# Ruby SSL TCP Server stuck for more than 250 concurrent connexions



## Thierry Leloup (Jun 23, 2015)

Hello everybody,

Not sure this forum is the right place for my problem...

I am developing a SSL TCP Server in ruby on FreeBSD 10.1 and testing it against a multi threads client. When the number of threads on the client side is less than 190, there is no problem on the server, all the messages are received correctly. But once I increase the number of threads on the client side over 195 (194 is OK ?!), two problems pop up :

NOTE : I don't face any of these problems with the same code without SSL support even with *1000 concurrent threads* on the client side ?!

*Problem 1 : Exception ECONNABORTED* on the server side


```
/usr/local/rvm/rubies/ruby-2.1.5/lib/ruby/2.1.0/openssl/ssl.rb:232:in`accept': Software caused connection abort - accept(2) (Errno::ECONNABORTED)
from /usr/local/rvm/rubies/ruby-2.1.5/lib/ruby/2.1.0/openssl/ssl.rb:232:in `accept'
from server.rb:30:in `block (2 levels) in start_server'
```
I am able to workaround this by restarting the accept loop in the exception handler.

*Problem 2 : Server stuck* When I increase the number of threads on the client side (e.g. 250), after several seconds, the server is *frozen*, i.e. no exception and no new connection allowed. This one is really annoying because there is no way on the server side to know it is frozen.

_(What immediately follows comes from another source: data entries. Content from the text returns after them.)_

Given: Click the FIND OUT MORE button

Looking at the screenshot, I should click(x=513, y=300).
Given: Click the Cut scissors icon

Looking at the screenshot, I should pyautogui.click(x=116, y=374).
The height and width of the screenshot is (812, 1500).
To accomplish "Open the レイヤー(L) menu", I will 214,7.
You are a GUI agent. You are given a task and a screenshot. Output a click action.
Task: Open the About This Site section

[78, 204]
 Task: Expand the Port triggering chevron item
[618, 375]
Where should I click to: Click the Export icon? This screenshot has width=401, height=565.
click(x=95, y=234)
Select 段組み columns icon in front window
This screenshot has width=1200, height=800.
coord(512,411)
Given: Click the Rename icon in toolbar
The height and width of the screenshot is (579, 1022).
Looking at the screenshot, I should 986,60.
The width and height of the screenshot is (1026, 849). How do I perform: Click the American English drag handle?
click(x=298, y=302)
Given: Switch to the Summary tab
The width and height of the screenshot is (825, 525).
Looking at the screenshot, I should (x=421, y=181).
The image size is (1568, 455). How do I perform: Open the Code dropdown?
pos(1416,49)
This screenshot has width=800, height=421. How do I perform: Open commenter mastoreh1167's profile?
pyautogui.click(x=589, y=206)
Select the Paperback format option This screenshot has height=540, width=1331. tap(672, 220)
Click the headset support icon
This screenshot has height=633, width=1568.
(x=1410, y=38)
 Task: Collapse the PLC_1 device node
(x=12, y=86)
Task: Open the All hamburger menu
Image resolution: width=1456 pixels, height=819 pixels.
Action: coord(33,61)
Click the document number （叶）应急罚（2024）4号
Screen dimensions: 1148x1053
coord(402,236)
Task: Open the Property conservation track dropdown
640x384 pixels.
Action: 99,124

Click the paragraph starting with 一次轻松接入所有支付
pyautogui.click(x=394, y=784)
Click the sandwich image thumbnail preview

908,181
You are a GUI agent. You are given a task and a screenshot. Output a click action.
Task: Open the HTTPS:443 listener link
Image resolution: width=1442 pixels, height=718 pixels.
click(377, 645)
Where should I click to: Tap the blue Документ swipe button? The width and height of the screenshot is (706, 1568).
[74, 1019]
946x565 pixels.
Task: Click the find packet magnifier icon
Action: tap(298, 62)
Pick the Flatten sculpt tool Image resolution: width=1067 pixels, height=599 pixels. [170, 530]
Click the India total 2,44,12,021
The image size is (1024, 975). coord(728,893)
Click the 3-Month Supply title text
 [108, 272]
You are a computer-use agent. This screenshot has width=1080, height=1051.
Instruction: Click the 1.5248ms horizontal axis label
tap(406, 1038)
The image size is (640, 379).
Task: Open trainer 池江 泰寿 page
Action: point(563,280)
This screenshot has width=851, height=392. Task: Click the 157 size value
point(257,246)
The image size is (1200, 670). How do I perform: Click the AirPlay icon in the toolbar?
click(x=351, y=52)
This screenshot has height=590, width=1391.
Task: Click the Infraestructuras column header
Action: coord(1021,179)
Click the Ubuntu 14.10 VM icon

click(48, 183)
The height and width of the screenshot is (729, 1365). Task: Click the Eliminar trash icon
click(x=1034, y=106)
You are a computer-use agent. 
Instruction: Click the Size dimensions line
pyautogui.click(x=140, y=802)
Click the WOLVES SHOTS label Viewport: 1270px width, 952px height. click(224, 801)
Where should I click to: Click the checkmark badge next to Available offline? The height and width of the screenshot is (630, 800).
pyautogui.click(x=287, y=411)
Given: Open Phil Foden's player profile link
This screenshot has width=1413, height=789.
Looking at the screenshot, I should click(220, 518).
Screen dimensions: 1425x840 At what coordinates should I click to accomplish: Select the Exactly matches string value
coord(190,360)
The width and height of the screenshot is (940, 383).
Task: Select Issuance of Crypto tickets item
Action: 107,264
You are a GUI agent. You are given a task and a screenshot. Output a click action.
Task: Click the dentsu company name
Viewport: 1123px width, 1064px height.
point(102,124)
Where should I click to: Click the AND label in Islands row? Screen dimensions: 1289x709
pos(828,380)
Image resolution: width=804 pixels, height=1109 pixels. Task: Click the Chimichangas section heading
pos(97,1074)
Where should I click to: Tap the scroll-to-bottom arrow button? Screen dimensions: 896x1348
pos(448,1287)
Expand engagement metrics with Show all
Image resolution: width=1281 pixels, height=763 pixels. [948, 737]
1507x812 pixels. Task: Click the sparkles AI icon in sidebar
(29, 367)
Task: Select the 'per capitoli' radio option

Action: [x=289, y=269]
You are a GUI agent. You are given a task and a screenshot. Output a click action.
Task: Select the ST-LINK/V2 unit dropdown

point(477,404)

OS : FreeBSD 10.1 Ruby version : 2.2.1 (tried 2.1.5 as well)

Server code :


```
server =TCPServer.new(ip_address, port)
sslContext =OpenSSL::SSL::SSLContext.new
sslContext.cert =OpenSSL::X509::Certificate.new(File.open("cert/cert.pem"))
sslContext.key =OpenSSL::PKey::RSA.new(File.open("cert/key.pem"), SSL_PASSWORD)
sslServer =OpenSSL::SSL::SSLServer.new(server, sslContext)

loop do
   Thread.new(sslServer.accept) do|connection|
   begin
      messageIn = connection.gets
      connection.close
   rescueException => ex
      puts "Exception in main loop : "+ ex.message
      puts "Backtrace : "+ ex.backtrace.join("\n")
   end
end
```
Client code :


```
def create_client(host, port)
   begin
      socket = TCPSocket.open(host,port)
      ssl_context = OpenSSL::SSL::SSLContext.new()
      ssl_context.cert = OpenSSL::X509::Certificate.new(File.open("lib/cert/cert.pem"))
      ssl_context.key = OpenSSL::PKey::RSA.new(File.open("lib/cert/key.pem"), SSL_PASSWORD)
      ssl_context.ssl_version = :SSLv3
      ssl_context.ssl_timeout = 10
      ssl_socket = OpenSSL::SSL::SSLSocket.new(socket, ssl_context)
      ssl_socket.connect
   rescueException=> ex
      puts "Exception in create_client"
      sleep 1
      return create_client(host, port )
   end
   return ssl_socket
end
```
........


```
for j in 1..10 do
   threads = []
   for i in 1..n.to_i do
      threads <<Thread.new do
         begin
            socket = create_client(ip, port)
            socket.puts("hello")
            socket.flush
            socket.close
         rescueException=> ex
            puts "Exception"
         end
      end
   end
   threads.each(&:join)
end
```

I tried to tune a kernel parameter (`sysctl kern.ipc.somaxconn=1024`) but it did not change anything...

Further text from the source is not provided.